Following a stroke, many patients show some spontaneous neurologic improvement. Restoration of function may be the consequence of neuroplasticity — the brain’s ability to make new areas of the brain take over the function of stroke-damaged areas. The brain’s cerebral cortex, with its extensive network of interconnected neurons, is thought to be an important site for neuroplasticity.

Participants in the study will have an electrode surgically placed on the dura, the membrane covering the brain. A wire from the electrode will be tunneled under the skin to a stimulating device, about the size of a pacemaker, that will be placed under the skin. During six weeks of daily rehab sessions, the stimulator will be turned on just before the start and will be turned off when the rehab session is over.

The electrode and stimulator will be removed about eight weeks after the completion of the rehab period. Participants will be followed closely for improvements for six months and will be compared to a control group, which will undergo rehabilitation only.

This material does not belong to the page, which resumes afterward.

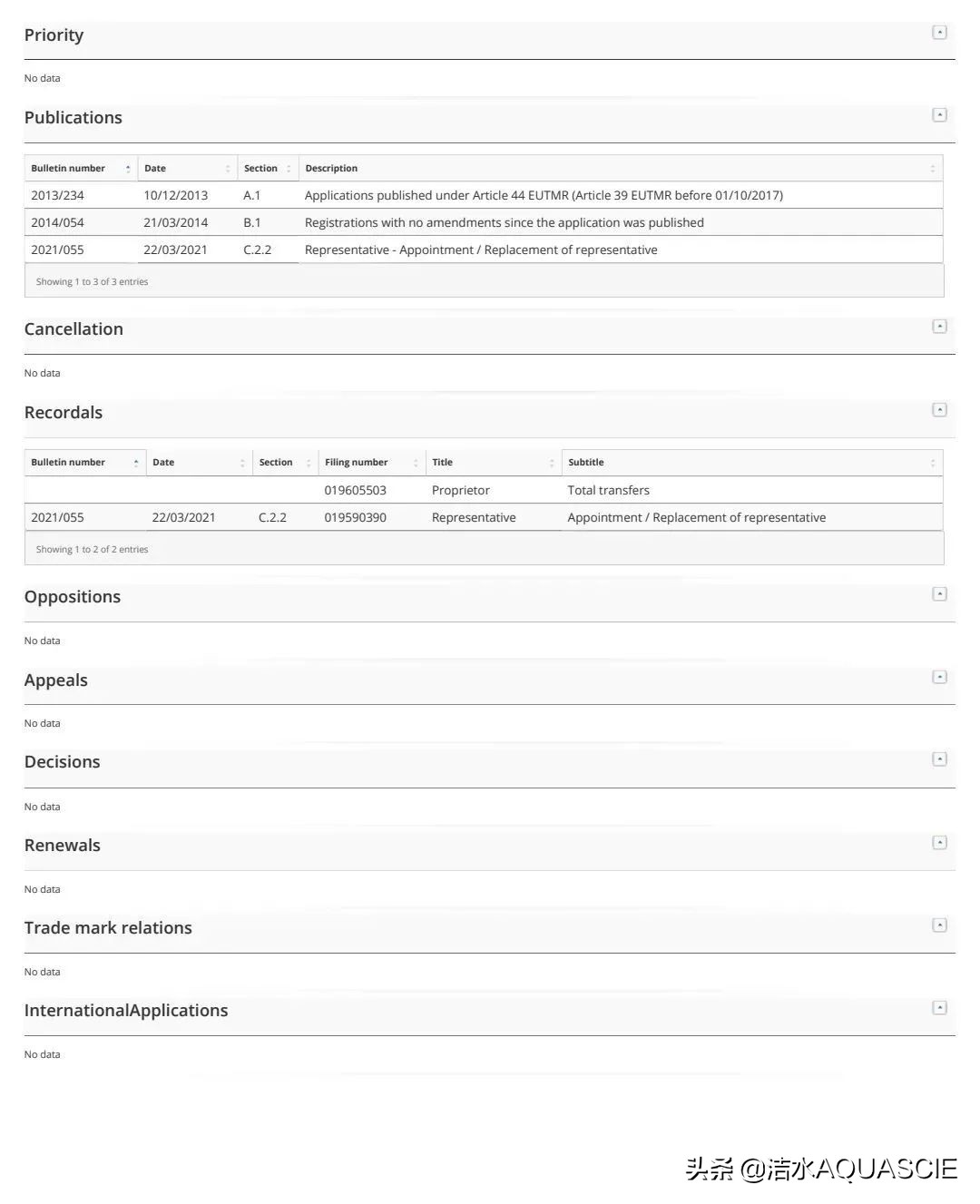Sort Publications table by Date

(x=187, y=169)
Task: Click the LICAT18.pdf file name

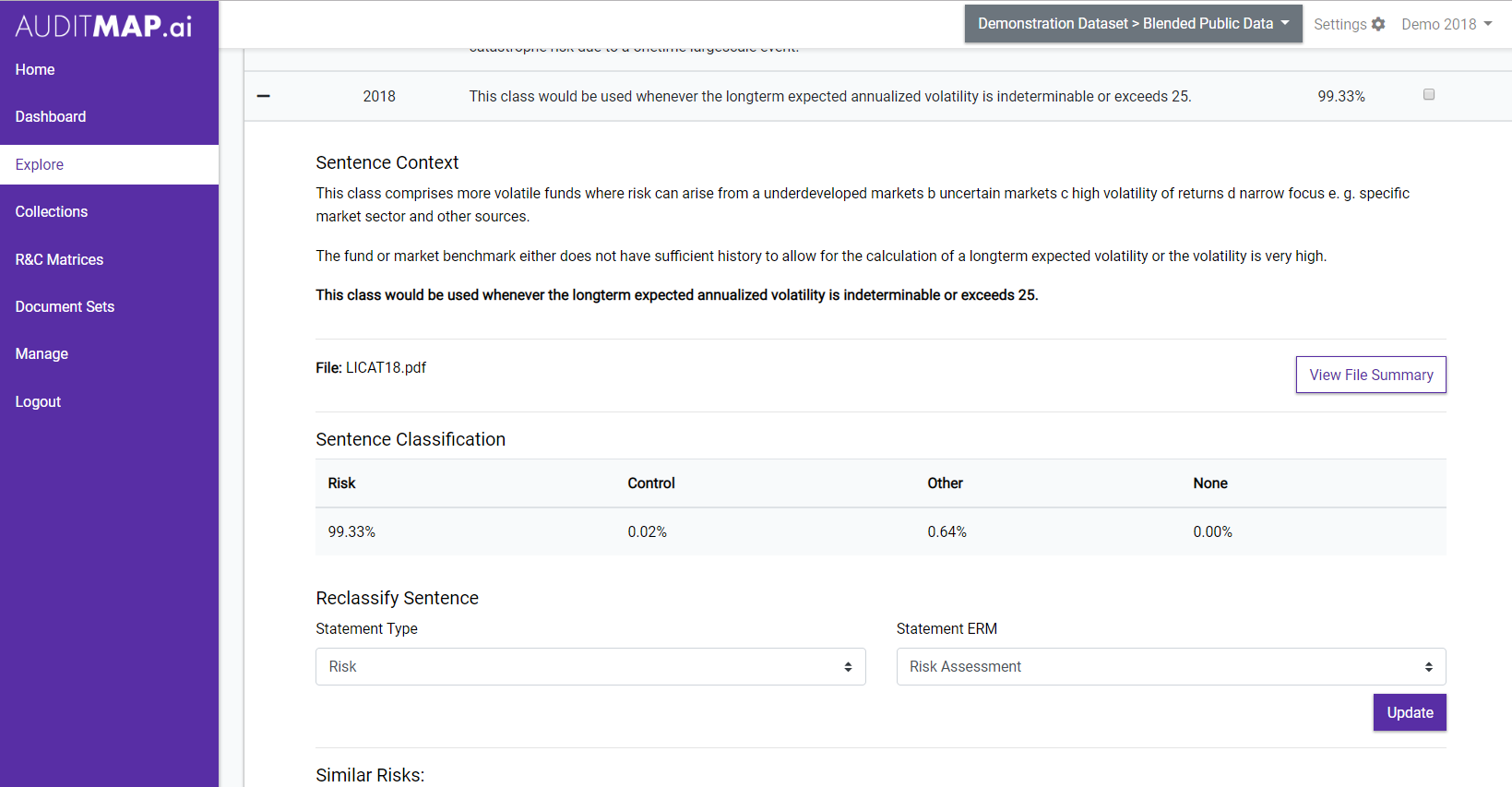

The study is sponsored by Northstar Neuroscience, which developed the technology.


Revisiting report errors is educational tool for residents

Pitt researchers have identified areas in which radiology residents most often misinterpret test results and say the data can be used as a tool to prompt residents to more carefully examine those areas in which most errors tend to occur.

“Overnight emergency department radiology coverage results in preliminary readings that occasionally differ from final interpretations,” said Barton Branstetter IV and colleagues in their 2005 Radiological Society of North America poster presentation in Chicago.

From 612,890 radiology reports reviewed, researchers pinpointed 3,194 instances (0.52 percent error rate) of discrepancy significant enough to change patient management. The error types were classified as overcalled, undercalled or misinterpreted, then categorized by organ system: neuroradiology (0.35 percent error rate), musculoskeletal (0.77 percent error rate), thoracic (0.62 percent error rate) and abdominal (0.43 percent error rate).

In neuroradiology, stroke was most often misinterpreted or undercalled (22 percent of cases). In musculoskeletal imaging, leg fractures were misinterpreted or undercalled (51 percent). In abdominal imaging, leaks and inflammation were missed or undercalled most often (25 percent). In thoracic imaging, confusion between congestive heart failure and pneumonia predominated, with 28 percent of pneumonia cases missed.


UPB center gets grants

The Center for Rural Health Practice at Pitt-Bradford has received grants totaling $62,000 to investigate how federal and state funds for selected chronic disease prevention and health promotion activities are applied at the local level.

The grants from the Walsh Center for Rural Health Research and the National Association of County and City Health Officials will fund “Financing Rural Public Health Activities in Chronic Disease Prevention and Health Promotion.”

Michael Meit, director of the Center for Rural Health Practice, and Lorraine Ettaro, visiting assistant professor of public health, will work with researchers from the Walsh Center in Bethesda.

“Although public health funding for rural areas comes from a multitude of federal, state and local sources,” Meit said, “very little is known about how federal and state funds for particular public health objectives are being used at the local level.”

In order to better understand the federal-state funding for local public health activities, researchers will examine funds for selected chronic disease prevention areas from the Centers for Disease Control and Prevention.

The project aims to describe how CDC funds are used by states and identify infrastructure-related barriers that rural communities may face in securing and using funds for such purposes.

Researchers will develop a descriptive analysis of the distribution of prevention funds across the 50 states and a more in-depth approach through case studies of six states, including Pennsylvania.

The Center for Rural Health Practice includes the Pitt-Bradford campus, the six Pitt Schools for the Health Sciences and the UPMC Health System.

The center’s purpose is to connect the health resources and expertise from throughout the University system to the realities of rural health practice.